DNA extraction, amplification, and HTS of each natural community was carried out as described above for assembled communities. For each of the 20 bulk community samples (4 sites × 5 samples per site), two independent amplifications were performed using the primer pairs B and D. These two primers pairs were selected among the 4 previously tested in the AMC step, because the results together achieved were sufficient to obtain the maximum species recovery rates observed (see below). Amplicons obtained for each of the five samples per site were tagged separately and submitted to HTS in an Illumina MiSeq platform as described in the AMC section. After quality and size filtering, usable reads were first compared against our local barcode reference library and assign to a species when displaying ≥97% similarity.
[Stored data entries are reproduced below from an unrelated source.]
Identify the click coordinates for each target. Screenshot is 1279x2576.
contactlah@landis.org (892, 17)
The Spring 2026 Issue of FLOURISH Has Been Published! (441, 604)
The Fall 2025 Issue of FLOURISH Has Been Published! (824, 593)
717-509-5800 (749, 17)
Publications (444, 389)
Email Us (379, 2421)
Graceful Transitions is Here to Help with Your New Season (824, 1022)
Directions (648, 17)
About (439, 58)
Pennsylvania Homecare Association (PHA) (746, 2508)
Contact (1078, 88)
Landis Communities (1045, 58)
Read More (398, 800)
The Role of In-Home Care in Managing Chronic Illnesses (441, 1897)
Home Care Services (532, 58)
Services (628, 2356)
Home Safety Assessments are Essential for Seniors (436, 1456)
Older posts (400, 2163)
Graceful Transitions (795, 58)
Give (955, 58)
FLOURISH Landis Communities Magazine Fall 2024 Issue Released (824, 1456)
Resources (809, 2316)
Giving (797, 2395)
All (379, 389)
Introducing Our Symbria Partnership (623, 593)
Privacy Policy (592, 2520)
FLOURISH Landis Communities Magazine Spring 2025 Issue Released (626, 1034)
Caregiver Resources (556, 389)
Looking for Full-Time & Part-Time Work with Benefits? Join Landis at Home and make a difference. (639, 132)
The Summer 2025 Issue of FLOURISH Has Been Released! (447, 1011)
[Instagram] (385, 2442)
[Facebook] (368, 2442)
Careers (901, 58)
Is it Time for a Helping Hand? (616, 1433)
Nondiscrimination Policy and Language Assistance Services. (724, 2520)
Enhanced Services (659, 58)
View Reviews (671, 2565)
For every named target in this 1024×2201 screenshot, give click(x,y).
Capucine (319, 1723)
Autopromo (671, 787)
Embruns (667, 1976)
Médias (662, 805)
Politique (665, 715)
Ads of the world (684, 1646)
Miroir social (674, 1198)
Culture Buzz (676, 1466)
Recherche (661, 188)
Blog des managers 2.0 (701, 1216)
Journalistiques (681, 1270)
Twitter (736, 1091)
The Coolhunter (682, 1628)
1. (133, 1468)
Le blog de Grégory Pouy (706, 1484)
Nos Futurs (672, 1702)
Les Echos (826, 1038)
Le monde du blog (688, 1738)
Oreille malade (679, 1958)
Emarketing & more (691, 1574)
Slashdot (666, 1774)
Reads without matching sequences in the reference library were then compared against GenBank using the same minimum threshold for taxonomic assignment. Only reads with a species match, either against the reference library or GenBank, were used in the remaining data analyses.

Community analyses

Non-metric multidimensional scaling (nMDS) was conducted, using PAST version 3.0765, to show the spatial distribution of the four NMC. Bray-Curtis’s similarity index for absence-presence of species was used in order to compare morphological identification and metabarcoding data, avoiding affecting the number of null values between samples. PRIMER v7.0.13 (Primer-E Ltd, Plymouth, UK) was also used for the Bray-Curtis similarity measurement, performed to identify significant differences between the four primers used in the first step of this study and between the morphological and metabarcoding results obtained in the second step.

AZTI’s Marine Biotic Index (AMBI)14 is a widely used biotic index to assess the quality of benthic macroinvertebrate communities considering five ecological groups (EG) to which the benthic species are allocated. EG-I: species very sensitive to organic enrichment and present under unpolluted conditions; EG-II: species indifferent to enrichment; EG-III: species tolerant to excess organic matter enrichment; EG-IV: second-order opportunistic species; and EG-V to first-order opportunistic species (V). Because the calculation of the original AMBI index requires species abundance data, an alternative AMBI based only on presence (p) and absence (a) data (p/a AMBI) must be applied when using metabarcoding-derived species inventories, as described in Aylagas et al.27. The classifications obtained are somewhat similar using either p/a AMBI or the original AMBI, meaning that species relative abundance does not appear to greatly affect the outcome of the benthic assessments using this biotic index27. Since in our study species abundances were not obtained from the metabarcoding results, we applied AMBI to the data from the morphology-based identification, metabarcoding and the combination of both methodologies, using the presence and absence of species to enable results’ comparison. In addition, the original AMBI index based on the abundance of specimens was also applied to the morphology-based identifications in order to validate the results.